Staff Reviews
I was swallowed up by this atmospheric, gradual tragedy of a mystery. The writing dances between suggestive and precise, dropping the reader right into a sticky summer day in Florida or into a thrumming evening jazz concert in the quartet's high school halcyon days. I was both dreading and relishing seeing the past catch up with Gavin and his friends, and watching the consequences of their choices play out against each other.
— Andrea
May 2012 Indie Next List
“In her latest, St. John Mandel shows how relationships formed in high school, so often fraught with drama, can ebb and flow and fade and come back to haunt. Among her characters, the perception of what's important and the potential impact of actions varies widely, and something as seemingly insignificant as a photograph can become riddled with layers of meaning, differing for each person who sees it. The writing is taut, the characters well wrought, and St. John Mandel's characteristic infusions of moral ambiguity and complexity remind us, as good novels should, of what it means to be human.”
— Emily Pullen, Skylight Books, Los Angeles, CA
Description
Disgraced and fired from his newspaper job, a young man returns to the Florida town where he grew up and begins to search for a daughter who he has only recently learned may exist and who may be at considerable risk.
Gavin Sasaki is a promising young journalist in New York City, until he's fired in disgrace following a series of unforgivable lapses in his work. It's early 2009, and the world has gone dark very quickly; the economic collapse has turned an era that magazine headlines once heralded as the second gilded age into something that more closely resembles the Great Depression. The last thing Gavin wants to do in return to his hometown of Sebastian, Florida, but he's drifting toward bankruptcy and is no position to refuse when he's offered a job by his sister, Eilo, a real estate broker who deals in foreclosed homes.

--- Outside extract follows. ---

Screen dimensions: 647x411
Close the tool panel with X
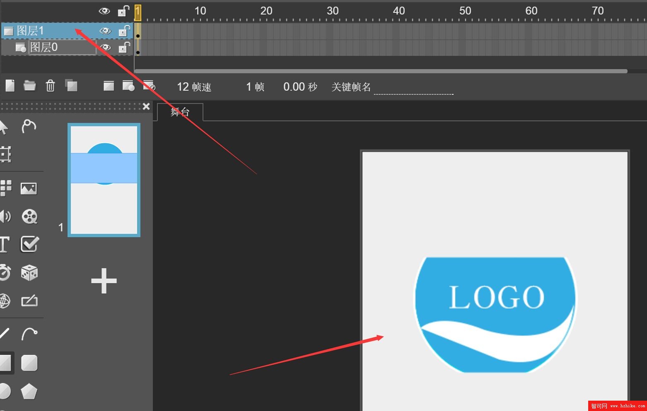(x=146, y=106)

Eilo recently paid a visit to a home that had a ten-year-old child in it, a child who looks very much like Gavin and who has the same last name as Gavin's high school girlfriend Anna, whom Gavin last saw a decade ago. Gavin--a former jazz musician, a reluctant broker of foreclosed properties, obsessed with film noir and private detectives--begins his own private investigation in an effort to track down Anna and their apparent daughter who have been on the run all these years from a drug dealer from whom Anna stole $121,000.
In her most ambitious novel yet, Emily Mandel combines her most fully realized characters with perhaps her most fully developed story that examines the difficulty of being the person you'd like to be, loss, the way a small and innocent action (e.g., taking a picture of a girl in a foreclosed house) can have disastrous consequences. The Lola Quartet is a work that pays homage to literary noir, is concerned with jazz, Django Reinhardt, economic collapse, love, Florida's exotic wildlife problem, crushing tropical heat, the leavening of the contemporary world, compulsive gambling, and the unreliability of memory.
This is literary fiction with a strong detective story element.